Brown and her family were removed from their home in Hungary and pushed into crowded train cars headed for Auschwitz-Birkenau concentration camp in 1944. When they arrived, Brown’s parents, aunts, uncles and cousins were immediately taken to the gas chambers.

The Nazis who ran the camp shaved her head, took her belongings and tortured her for months at Auschwitz before sending her to a work camp where she handled dangerous chemicals to build German munitions.

“It is all coming back — coming back like a flood,” Brown said. “I’ve been living in this country since 1946. I’ve been so appreciative of considering myself a proud, conscientious, voting American. I raised my children the proper American way, and I lead that kind of life. Unfortunately this kind of situation shakes you up because of my experiences. If I were to say I’m not worried, I would be lying.”

Image: Hungarian Jews At Auschwitz
Hungarian Jews arrive by train at the Auschwitz death camp, circa 1942.UniversalImagesGroup / Getty Images

Brown escaped a death march to Buchenwald, another concentration camp, in March 1945. Two American soldiers later found her and several other prisoners hiding in a barn.

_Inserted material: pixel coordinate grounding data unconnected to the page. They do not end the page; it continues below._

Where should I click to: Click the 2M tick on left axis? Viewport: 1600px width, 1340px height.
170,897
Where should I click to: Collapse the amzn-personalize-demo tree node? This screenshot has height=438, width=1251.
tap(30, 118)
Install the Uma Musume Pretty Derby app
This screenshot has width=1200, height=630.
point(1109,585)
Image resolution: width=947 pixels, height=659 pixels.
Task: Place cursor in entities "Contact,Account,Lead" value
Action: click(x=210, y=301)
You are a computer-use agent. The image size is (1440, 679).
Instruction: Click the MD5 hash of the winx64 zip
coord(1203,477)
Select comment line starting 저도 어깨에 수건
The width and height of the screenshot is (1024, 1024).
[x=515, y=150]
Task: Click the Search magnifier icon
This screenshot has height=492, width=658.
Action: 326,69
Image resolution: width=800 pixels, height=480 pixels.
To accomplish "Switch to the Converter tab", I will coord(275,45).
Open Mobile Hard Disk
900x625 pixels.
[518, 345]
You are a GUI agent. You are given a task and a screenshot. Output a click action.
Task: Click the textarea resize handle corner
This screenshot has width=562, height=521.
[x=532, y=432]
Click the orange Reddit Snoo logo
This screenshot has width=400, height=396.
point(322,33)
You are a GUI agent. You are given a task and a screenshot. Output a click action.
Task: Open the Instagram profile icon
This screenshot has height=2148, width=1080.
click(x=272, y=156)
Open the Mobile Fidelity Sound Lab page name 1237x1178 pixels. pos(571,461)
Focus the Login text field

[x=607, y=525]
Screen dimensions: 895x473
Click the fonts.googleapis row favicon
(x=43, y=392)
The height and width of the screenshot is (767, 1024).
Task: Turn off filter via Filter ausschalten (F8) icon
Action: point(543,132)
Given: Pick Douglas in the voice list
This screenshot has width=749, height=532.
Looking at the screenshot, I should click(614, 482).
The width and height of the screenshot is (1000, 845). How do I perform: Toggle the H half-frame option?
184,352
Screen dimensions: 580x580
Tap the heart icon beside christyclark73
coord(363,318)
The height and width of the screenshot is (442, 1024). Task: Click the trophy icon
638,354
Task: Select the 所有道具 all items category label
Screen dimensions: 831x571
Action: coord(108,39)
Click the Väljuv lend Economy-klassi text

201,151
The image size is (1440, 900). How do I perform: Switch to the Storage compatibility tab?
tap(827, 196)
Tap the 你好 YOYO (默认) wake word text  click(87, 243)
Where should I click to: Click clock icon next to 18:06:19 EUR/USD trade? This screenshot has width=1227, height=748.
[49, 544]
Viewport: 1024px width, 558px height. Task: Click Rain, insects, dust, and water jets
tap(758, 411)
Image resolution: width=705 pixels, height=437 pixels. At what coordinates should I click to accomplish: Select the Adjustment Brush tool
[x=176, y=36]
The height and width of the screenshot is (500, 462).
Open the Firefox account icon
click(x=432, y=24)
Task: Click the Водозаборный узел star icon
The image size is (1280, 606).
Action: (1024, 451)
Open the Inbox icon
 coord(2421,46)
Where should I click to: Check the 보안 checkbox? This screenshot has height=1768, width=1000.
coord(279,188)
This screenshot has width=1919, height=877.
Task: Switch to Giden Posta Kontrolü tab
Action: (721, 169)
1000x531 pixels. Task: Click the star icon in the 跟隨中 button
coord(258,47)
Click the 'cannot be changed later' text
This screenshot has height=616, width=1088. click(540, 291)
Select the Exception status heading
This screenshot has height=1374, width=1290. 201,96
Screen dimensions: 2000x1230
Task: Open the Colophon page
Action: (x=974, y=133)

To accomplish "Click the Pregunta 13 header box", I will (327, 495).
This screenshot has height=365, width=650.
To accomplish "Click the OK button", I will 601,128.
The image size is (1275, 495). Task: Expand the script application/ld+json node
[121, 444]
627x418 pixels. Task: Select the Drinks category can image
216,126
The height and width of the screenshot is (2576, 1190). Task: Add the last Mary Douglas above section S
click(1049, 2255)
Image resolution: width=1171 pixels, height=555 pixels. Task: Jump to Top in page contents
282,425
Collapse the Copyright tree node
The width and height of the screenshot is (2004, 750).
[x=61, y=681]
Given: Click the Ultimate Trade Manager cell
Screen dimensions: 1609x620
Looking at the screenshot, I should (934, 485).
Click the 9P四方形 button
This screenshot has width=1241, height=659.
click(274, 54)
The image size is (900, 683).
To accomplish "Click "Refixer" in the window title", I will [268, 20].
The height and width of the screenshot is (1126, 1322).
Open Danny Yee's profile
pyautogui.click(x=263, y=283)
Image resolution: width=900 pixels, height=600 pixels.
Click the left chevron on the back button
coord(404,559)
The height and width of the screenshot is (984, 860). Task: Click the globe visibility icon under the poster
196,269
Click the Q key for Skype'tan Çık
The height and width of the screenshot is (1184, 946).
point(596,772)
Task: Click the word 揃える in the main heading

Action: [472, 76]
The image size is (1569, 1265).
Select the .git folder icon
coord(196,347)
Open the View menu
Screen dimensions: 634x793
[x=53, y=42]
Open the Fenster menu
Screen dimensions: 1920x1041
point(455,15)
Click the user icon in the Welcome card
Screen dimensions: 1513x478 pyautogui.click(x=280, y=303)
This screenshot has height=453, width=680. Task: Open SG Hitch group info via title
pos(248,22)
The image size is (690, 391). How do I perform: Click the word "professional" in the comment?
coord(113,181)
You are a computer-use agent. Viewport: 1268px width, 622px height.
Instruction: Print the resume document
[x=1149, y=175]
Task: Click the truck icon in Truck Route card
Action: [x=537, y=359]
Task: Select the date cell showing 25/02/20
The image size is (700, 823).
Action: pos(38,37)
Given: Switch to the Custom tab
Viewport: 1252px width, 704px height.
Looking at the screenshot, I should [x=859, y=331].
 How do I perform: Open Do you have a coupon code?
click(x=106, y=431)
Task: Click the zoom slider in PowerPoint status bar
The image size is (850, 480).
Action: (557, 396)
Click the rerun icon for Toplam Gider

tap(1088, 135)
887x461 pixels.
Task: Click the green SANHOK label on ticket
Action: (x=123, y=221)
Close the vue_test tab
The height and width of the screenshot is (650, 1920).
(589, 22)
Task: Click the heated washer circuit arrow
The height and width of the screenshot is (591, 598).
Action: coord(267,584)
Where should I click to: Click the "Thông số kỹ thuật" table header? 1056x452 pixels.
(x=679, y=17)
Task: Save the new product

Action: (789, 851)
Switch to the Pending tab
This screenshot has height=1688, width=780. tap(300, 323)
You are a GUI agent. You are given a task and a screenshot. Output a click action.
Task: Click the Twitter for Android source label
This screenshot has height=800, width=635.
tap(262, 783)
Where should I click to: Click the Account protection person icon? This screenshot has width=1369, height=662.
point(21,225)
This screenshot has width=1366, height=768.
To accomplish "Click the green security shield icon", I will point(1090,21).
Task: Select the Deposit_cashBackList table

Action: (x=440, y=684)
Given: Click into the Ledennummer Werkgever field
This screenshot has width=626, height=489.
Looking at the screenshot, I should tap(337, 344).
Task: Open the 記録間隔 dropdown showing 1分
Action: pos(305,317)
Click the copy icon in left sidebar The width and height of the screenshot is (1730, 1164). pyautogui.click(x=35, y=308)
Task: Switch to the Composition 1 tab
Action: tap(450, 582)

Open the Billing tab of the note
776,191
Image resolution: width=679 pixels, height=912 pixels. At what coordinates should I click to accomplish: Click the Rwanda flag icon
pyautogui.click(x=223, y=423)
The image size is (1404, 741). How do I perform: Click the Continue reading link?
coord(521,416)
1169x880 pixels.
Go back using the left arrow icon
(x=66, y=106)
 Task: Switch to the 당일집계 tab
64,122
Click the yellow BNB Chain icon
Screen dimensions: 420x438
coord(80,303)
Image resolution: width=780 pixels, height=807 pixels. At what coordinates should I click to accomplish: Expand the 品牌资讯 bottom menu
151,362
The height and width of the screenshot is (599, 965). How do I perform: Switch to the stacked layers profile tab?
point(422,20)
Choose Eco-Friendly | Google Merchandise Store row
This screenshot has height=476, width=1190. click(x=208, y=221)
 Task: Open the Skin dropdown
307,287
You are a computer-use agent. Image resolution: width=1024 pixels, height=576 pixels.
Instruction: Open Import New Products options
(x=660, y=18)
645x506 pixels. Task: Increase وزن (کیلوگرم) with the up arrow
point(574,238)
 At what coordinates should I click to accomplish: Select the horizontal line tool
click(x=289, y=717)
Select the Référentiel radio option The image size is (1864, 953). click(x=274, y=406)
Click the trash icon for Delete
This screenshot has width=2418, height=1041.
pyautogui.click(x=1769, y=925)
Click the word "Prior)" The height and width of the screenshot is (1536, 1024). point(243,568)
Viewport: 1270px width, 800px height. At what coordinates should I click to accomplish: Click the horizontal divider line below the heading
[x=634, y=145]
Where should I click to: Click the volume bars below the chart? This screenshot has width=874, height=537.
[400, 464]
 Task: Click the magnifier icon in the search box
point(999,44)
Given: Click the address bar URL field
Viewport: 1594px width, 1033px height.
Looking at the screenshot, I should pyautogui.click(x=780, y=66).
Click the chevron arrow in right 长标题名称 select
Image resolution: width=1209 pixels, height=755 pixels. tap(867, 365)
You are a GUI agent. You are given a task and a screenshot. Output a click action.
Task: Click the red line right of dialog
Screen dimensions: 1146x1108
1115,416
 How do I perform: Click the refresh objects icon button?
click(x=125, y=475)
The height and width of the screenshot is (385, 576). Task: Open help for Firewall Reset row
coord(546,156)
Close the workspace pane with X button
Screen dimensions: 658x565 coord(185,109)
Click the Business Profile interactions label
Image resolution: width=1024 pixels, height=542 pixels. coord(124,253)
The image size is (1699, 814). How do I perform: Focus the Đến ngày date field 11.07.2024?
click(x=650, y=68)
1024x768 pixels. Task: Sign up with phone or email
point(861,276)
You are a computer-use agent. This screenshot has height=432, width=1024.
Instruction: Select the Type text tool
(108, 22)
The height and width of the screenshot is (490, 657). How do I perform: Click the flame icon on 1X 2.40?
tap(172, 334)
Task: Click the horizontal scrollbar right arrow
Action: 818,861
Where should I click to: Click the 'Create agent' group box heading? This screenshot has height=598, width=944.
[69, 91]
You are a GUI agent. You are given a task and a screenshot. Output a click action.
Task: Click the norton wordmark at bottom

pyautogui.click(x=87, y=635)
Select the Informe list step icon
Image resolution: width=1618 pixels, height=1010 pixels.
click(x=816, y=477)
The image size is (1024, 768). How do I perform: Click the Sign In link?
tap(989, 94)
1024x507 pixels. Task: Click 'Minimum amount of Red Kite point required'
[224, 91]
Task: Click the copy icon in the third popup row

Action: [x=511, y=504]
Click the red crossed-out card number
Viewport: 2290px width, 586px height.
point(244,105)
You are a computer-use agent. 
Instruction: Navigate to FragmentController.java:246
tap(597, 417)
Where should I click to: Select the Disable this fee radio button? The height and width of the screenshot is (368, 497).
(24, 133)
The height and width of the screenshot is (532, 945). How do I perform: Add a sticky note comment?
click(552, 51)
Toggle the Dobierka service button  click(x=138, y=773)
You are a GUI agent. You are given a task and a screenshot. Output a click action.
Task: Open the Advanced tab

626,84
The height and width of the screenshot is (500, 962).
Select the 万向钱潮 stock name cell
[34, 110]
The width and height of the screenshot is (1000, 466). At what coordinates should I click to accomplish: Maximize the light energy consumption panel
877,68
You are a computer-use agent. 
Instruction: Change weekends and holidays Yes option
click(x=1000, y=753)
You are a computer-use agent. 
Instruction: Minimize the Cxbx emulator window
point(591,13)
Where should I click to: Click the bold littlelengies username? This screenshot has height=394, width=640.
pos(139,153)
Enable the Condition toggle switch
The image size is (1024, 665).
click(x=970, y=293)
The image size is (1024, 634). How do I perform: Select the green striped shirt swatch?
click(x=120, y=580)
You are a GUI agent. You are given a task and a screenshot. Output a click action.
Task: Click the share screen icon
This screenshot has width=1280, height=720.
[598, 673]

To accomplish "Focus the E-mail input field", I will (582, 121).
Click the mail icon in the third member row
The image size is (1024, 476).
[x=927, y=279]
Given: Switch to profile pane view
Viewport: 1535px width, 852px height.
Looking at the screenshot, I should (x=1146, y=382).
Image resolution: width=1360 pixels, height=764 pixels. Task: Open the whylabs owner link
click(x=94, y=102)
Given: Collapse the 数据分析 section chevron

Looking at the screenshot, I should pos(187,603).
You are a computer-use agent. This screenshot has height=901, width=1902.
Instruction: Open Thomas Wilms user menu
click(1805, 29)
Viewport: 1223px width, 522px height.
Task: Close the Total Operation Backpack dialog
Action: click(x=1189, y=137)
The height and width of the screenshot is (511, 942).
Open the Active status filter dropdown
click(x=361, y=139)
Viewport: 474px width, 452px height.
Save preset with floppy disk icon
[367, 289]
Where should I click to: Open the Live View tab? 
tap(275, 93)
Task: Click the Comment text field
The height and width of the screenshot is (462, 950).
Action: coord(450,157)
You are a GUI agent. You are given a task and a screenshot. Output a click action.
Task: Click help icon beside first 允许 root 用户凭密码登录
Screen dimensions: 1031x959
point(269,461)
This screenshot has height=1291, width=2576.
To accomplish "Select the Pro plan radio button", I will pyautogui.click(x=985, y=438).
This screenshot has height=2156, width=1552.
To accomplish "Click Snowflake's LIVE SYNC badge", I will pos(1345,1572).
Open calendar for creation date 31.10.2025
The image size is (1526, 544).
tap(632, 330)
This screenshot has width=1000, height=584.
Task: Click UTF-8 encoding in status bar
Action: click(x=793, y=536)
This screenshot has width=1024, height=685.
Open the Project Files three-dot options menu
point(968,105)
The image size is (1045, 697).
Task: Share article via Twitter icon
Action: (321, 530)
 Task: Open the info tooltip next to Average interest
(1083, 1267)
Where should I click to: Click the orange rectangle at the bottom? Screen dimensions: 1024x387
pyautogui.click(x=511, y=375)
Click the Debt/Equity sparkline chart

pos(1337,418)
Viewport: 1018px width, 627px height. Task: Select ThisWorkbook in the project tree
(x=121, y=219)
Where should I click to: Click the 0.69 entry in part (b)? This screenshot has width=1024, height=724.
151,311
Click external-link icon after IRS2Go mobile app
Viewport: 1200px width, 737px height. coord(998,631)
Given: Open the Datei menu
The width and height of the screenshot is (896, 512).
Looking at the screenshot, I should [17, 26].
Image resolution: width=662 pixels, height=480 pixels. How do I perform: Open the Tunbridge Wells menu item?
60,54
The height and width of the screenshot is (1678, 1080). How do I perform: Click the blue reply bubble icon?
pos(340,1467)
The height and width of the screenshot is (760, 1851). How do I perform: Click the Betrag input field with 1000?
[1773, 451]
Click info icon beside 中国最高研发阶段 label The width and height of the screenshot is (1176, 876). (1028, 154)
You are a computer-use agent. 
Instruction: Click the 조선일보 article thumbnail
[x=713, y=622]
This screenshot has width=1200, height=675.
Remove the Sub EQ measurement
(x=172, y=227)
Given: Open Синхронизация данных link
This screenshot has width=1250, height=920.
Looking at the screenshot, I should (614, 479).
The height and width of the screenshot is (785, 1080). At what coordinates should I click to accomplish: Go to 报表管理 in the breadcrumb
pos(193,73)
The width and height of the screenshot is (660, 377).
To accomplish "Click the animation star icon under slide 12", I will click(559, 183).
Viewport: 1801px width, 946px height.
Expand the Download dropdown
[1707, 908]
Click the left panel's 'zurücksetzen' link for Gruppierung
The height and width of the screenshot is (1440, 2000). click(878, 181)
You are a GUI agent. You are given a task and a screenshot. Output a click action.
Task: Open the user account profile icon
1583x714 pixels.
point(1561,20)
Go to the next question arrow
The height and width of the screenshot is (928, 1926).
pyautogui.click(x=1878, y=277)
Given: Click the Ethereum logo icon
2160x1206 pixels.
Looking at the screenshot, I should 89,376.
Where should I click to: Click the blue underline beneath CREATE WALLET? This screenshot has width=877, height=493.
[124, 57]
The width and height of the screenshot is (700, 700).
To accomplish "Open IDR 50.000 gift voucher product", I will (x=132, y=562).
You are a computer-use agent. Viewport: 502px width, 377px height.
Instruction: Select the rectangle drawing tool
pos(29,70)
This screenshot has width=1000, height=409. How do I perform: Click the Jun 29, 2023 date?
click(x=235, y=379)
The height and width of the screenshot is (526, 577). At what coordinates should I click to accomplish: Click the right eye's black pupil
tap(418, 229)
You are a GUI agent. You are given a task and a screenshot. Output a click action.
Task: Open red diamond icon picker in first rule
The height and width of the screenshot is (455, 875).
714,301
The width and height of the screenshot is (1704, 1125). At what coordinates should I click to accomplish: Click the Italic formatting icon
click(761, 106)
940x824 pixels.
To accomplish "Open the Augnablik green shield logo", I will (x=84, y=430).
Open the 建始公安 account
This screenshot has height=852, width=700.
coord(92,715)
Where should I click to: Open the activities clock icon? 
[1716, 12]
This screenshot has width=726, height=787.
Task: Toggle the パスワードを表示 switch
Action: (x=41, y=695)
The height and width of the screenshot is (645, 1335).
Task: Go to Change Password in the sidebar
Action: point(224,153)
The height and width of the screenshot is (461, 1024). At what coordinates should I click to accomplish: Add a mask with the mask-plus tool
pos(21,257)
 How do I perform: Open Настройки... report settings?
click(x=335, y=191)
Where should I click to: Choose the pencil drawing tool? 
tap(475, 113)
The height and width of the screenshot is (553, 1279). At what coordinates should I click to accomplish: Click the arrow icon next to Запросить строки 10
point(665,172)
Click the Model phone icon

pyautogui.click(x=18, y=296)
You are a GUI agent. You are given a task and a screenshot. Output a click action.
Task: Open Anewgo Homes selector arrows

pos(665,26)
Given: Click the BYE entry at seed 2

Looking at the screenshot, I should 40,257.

This history, she said, is more important than ever.

“Genocide does not happen from one minute to the next,” Brown said. “It builds gradually.”

Brown said that this attack is not random and anti-Semitism has not disappeared. That is why Holocaust survivors, like her, emphasize their mantra of “never again.”

“I experienced discrimination, I experienced Nazi terror in concentration camps, so needless to say I am talking to the reality,” Brown added. “It is very, very painful. I just kept hoping that something like this would never happen again.”